Hallmarks of integrated information management and delivery capabilities are: the ability to access and portray all of a customer's (or household's) relationships with the bank. the ability to call up all transaction records and correspondence, and the distribution of nearly identical information through all delivery channels.

The technology also implies a Windows-type environment with rapid point-and-click features.

The integrated information management and delivery mechanism also enhances the ability to market to customers and segments.

Because large amounts of customer-specific data are captured, they can be analyzed almost on a real-time basis. Marketers can assess the results of their programs in terms of customer behavior information. They can also tailor messages or programs to individual subsegments.

Furthermore, because the marketers can be linked directly with the frontline customer serving personnel, they can send to. each "end point" electronic information and advice about issues or events likely to arise during the course of the day's business with customers.

As a result of the deployment of such information management and delivery capabilities, banks will be much more in tune with their customer bases.
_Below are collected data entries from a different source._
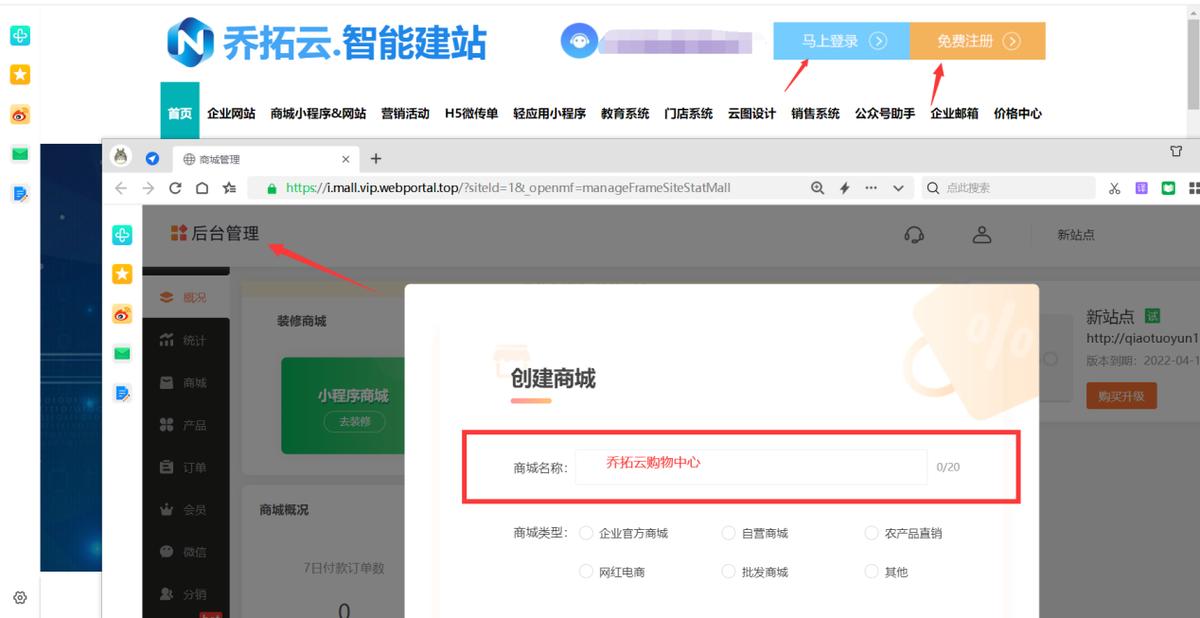The height and width of the screenshot is (618, 1200).
Task: Expand the address bar chevron dropdown
Action: coord(897,187)
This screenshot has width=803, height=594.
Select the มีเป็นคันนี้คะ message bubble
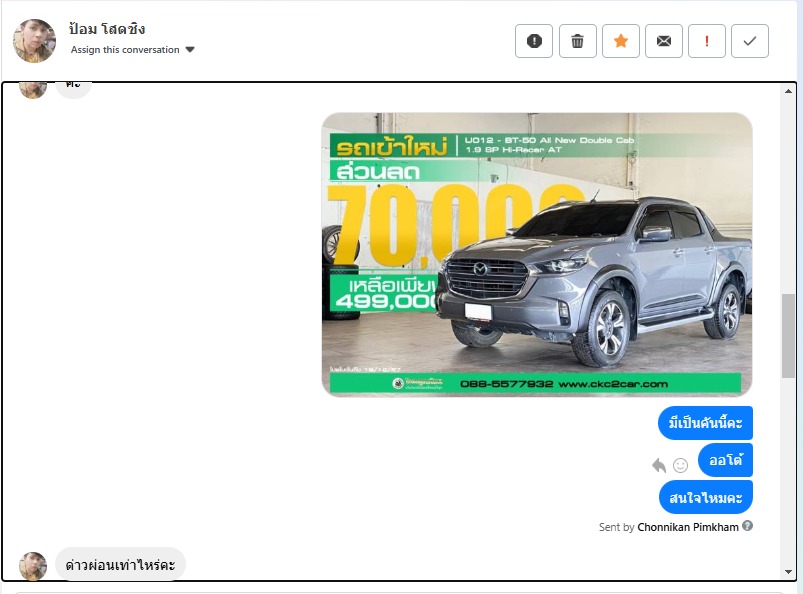[705, 423]

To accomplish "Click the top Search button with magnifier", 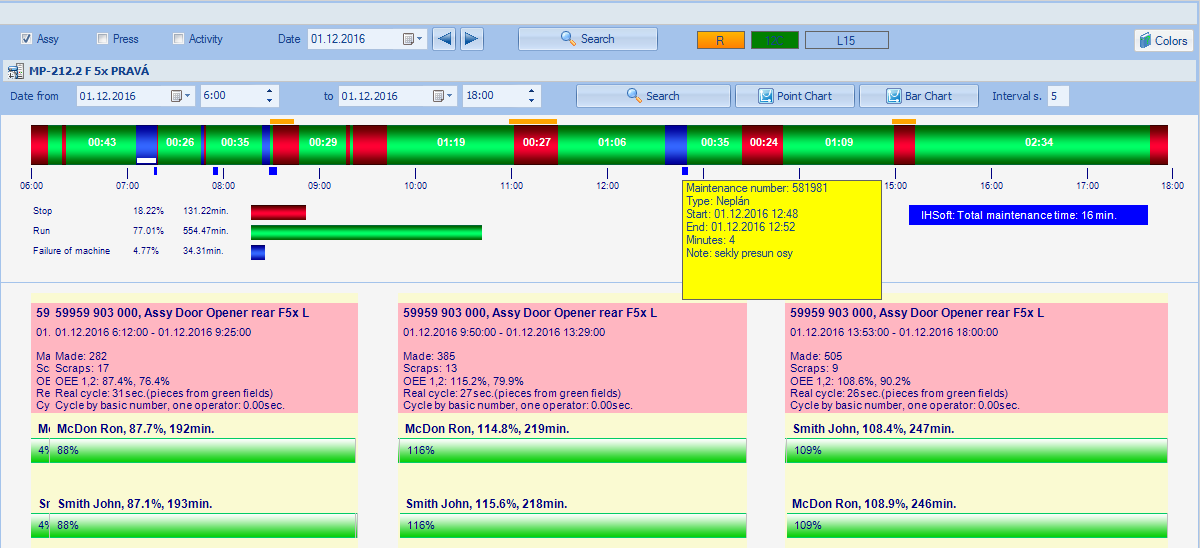I will (587, 39).
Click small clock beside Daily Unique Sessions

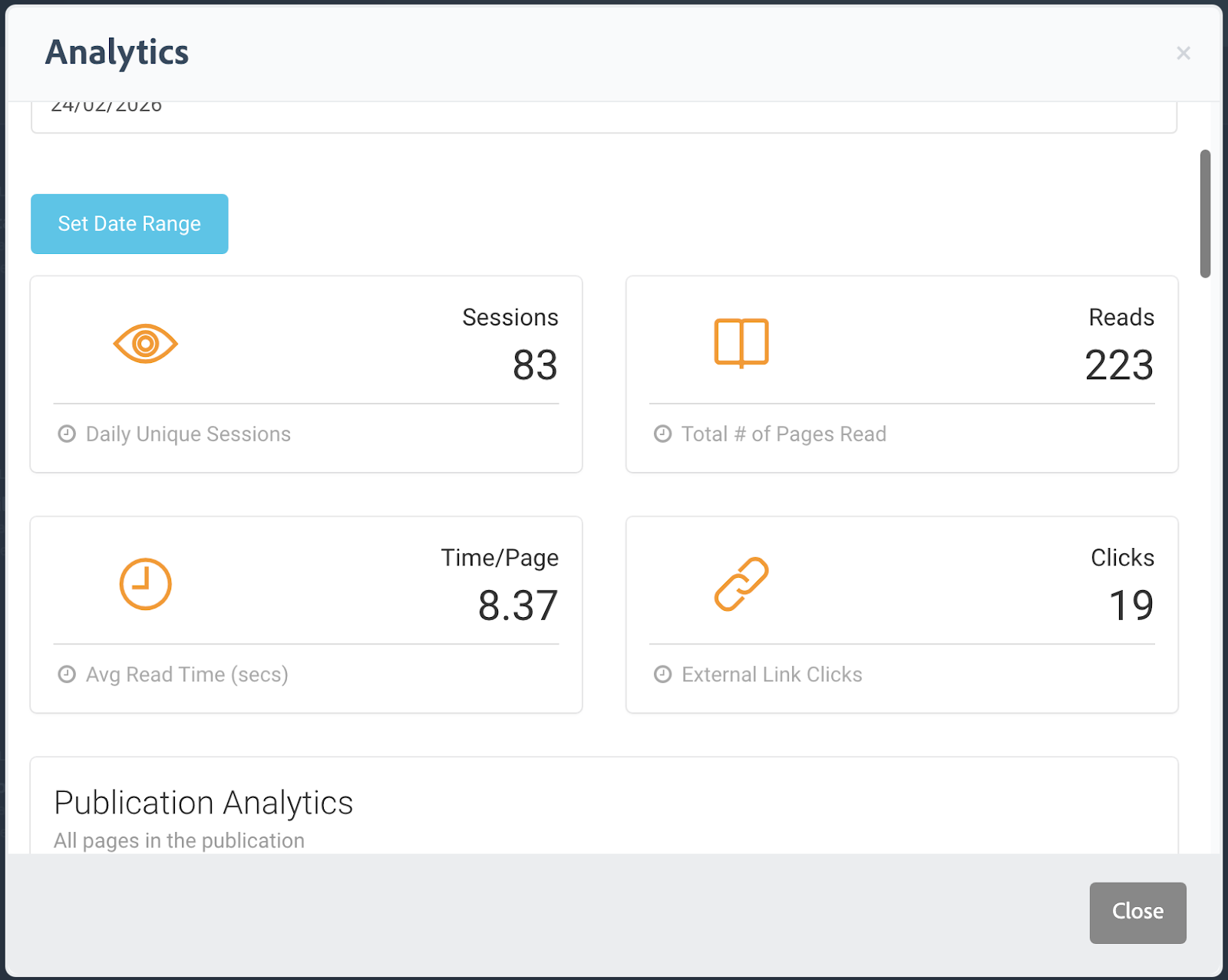click(x=67, y=434)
They will also be much more responsive and effective in dealing with service requests and sales opportunities.

Fundamentally changing the way banks interact with customers will have a profound impact on business processes. Processes -- such as new account opening, credit sales and underwriting, service inquiries, error resolution, cross-selling -- will be redesigned to improve quality and take less time. Steps or activities in such processes that do not add value from the customers' perspective will be eliminated.

Process design will also affect the flow of work between personnel with customer contact and operational back offices. For economy-of-scale purposes, local and regional customer service centers and transaction processing centers will give way to much larger centralized locations.
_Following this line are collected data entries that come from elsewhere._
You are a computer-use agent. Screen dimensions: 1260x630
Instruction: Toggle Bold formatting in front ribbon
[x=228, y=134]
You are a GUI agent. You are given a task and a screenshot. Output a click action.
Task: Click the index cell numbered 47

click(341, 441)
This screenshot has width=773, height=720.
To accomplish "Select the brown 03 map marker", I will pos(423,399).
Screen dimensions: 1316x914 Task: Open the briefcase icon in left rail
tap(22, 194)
Because of advances in network, image storage, and retrieval capabilities, paper transit will be minimized, and many traditional back-office activities will be performed at the point of customer contact.
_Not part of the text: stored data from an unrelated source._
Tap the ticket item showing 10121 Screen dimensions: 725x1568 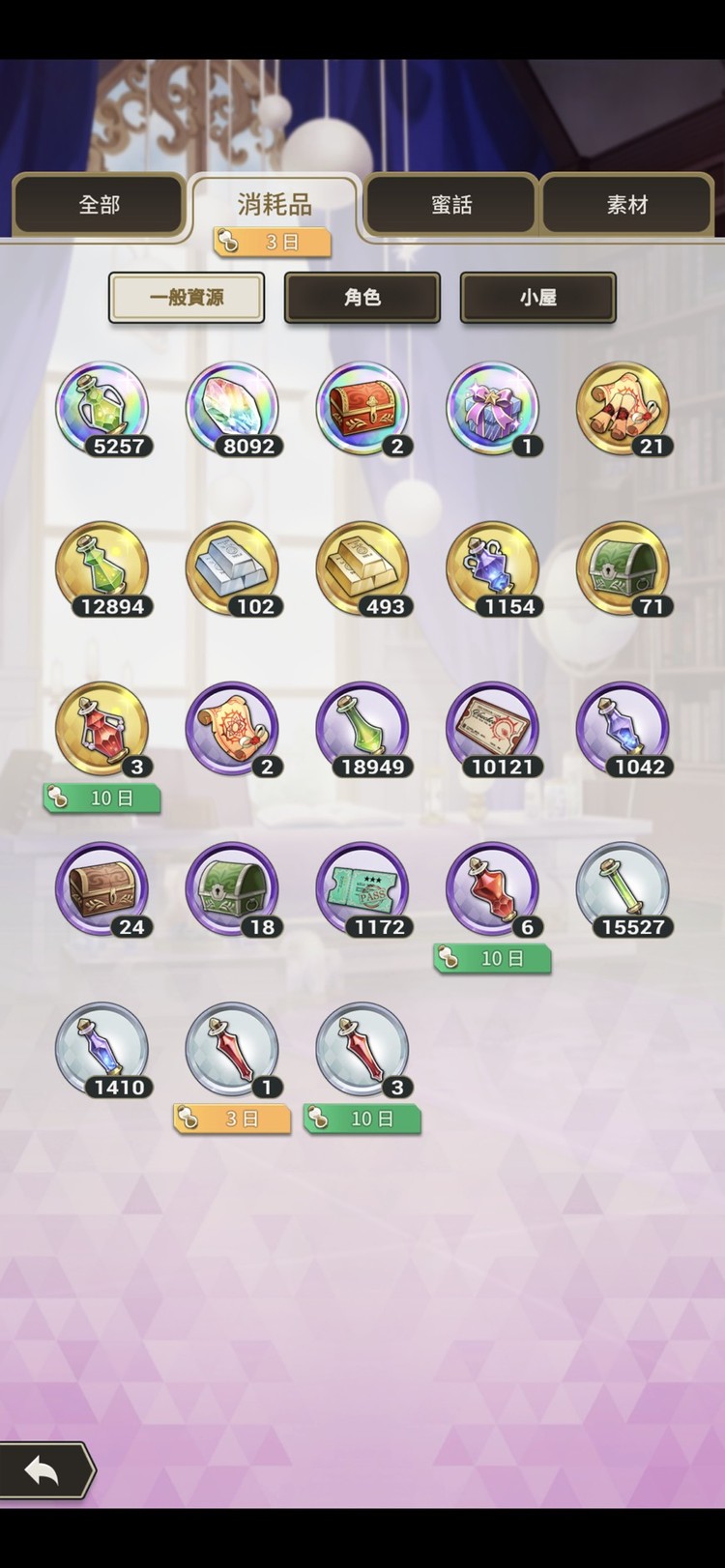pos(493,731)
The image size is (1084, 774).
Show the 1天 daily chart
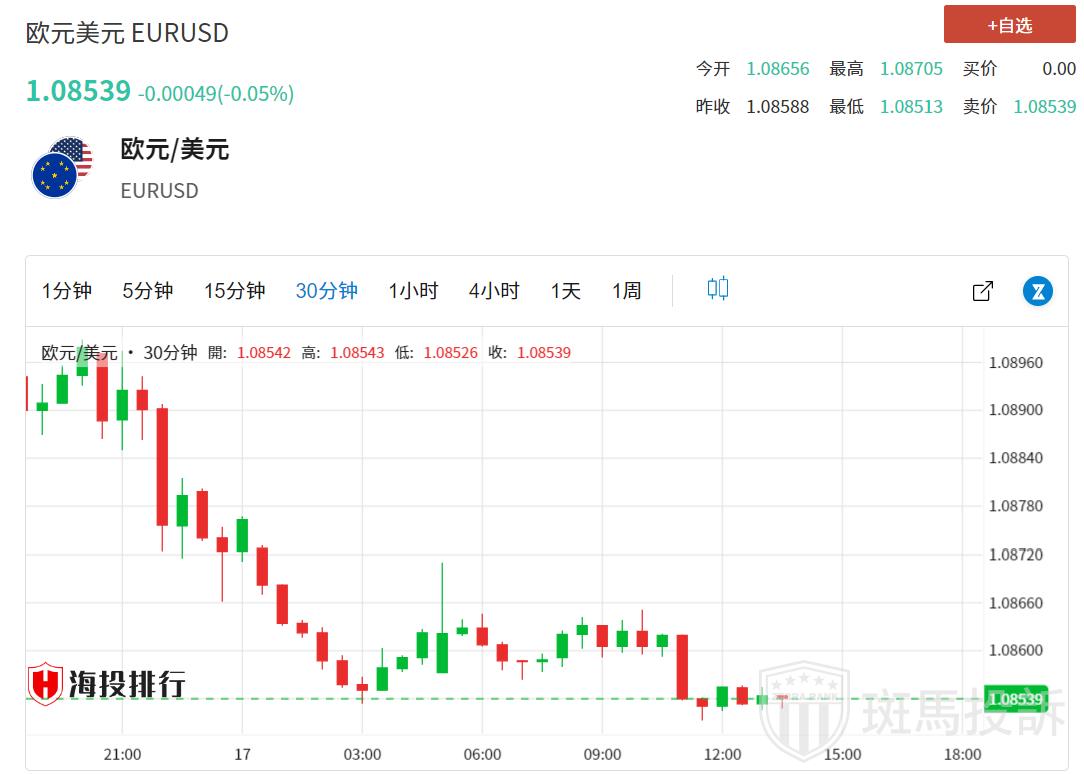click(565, 291)
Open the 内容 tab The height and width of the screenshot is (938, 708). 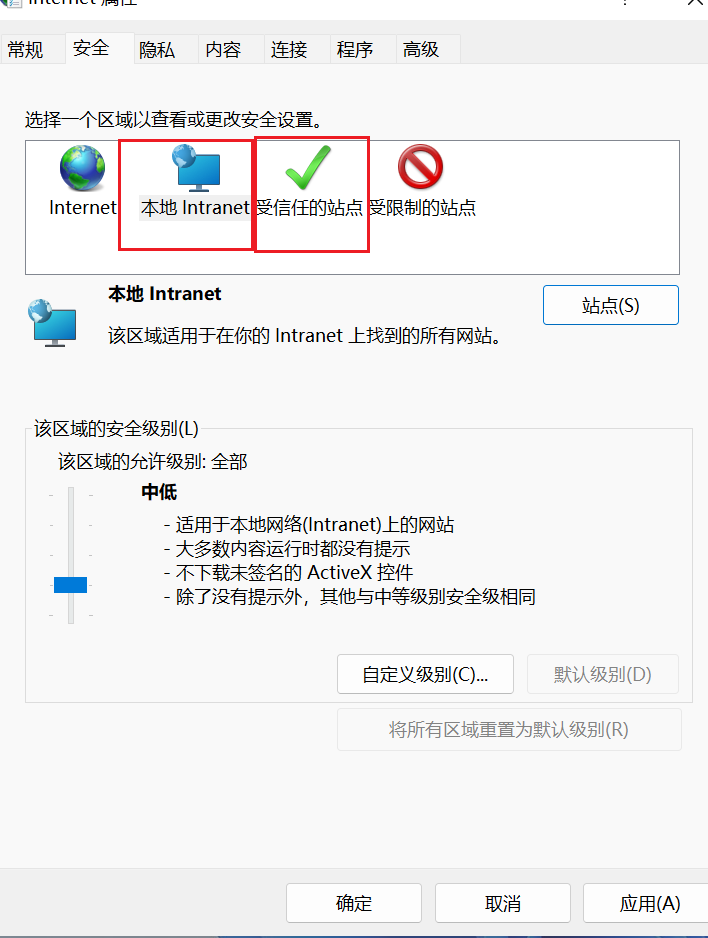[x=223, y=50]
Will advances in market annlytics and segmentation, delivery mechanisms, integrated information capabilities, and an expanding product suite springboard banks into competitive preeminence? Or will they prove to be distractions that will overwhelm banks and plunge them into chaos? The manner in which banks organize themselves to manage their retail initiatives could provide the answers.

Today, the organization of the retail side of most banks reflects distribution channel, product, and functional dimensions. Yet bankers increasingly believe that micromarketing -- essentially, reaching out to individual customers or well-defined, narrow target subsegments -- is critical to retail success. Unfortunately, no one speaks for, or is responsible for managing, the customer.

If-mass-marketing is the bank's basic retail strategy, then the lack of a customer-focused organization is of little consequence.

However, banks are discovering that great differences in profitability exist among customer groups.

Undifferentiated marketing and distribution mechanisms impede banks' ability to obtain and service high-value customers. This is particularly true when it comes to handling their wealth management needs, where substantial differences among subsegments exist. As a result, banks will increasingly organize themselves along segment management lines.

The retail organization may well lag, rather than lead, the adoption of a customer orientation.

Deep cultural forces will make the transition to a market, segment-focused structure difficult to achieve. Retail branch network managers, product managers, and functional managers might be unwilling to give up control to a new segment management organization. Determining roles, responsibilities, authorities, and accountabilities among the competing factions may delay the emergence of segment managers with real decision-making power.

While strategies may differ, bankers will have to make their processes, delivery channels, information systems, and organizations more responsive to target customers' needs, or risk losing a profitable business.